The NBA announced today that Tyson Chandler won its Defensive Player of the Year Award for the 2011-12 season, ending Dwight Howard’s three-year reign as the league’s top defender. Howard finished third behind Chandler and Oklahoma City’s Serge Ibaka, who posted a highest blocks per game average this season that is the highest in more than a decade.
None of the Milwaukee Bucks received votes. In the past two years, former Buck Andrew Bogut finished 7th and 5th in the voting, while Luc Mbah a Moute got a single third-place vote back in 2009-10.

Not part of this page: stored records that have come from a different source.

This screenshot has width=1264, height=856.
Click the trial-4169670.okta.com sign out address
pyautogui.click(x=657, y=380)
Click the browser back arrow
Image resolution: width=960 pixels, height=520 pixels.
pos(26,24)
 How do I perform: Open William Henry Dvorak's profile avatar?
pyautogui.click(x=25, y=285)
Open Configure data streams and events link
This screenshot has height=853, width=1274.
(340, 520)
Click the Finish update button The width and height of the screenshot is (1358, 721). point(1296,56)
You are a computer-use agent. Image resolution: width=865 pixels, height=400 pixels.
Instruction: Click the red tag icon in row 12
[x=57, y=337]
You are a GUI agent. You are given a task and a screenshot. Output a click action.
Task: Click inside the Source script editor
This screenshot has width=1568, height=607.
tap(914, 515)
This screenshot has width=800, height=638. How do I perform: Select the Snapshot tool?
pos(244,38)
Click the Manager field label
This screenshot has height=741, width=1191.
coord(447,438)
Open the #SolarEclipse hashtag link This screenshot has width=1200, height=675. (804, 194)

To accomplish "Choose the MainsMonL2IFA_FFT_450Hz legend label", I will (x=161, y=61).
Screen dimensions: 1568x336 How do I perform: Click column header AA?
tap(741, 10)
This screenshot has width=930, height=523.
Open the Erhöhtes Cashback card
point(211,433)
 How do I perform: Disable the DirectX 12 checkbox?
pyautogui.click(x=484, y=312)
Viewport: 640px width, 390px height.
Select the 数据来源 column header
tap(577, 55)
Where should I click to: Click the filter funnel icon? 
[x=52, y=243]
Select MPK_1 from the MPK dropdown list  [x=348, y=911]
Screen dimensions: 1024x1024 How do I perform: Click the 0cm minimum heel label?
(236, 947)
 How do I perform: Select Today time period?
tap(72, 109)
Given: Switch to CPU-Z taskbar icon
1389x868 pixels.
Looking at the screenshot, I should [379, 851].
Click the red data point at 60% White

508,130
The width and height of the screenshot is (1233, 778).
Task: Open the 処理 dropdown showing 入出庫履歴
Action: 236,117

No argument here on Chandler’s selection. Heck, Tyson may have been the best defender last year, too, when he anchored the defense on a championship Dallas Mavericks team. This year, he and Iman Shumpert turned the Knicks from a bucket-yielding sieve into a stalwart defensive team.
The problem, however, is that the award itself has become center-centric. 19 of the award’s last 21 recipients have been big men. Below is a list of the 20 winners prior to Chandler.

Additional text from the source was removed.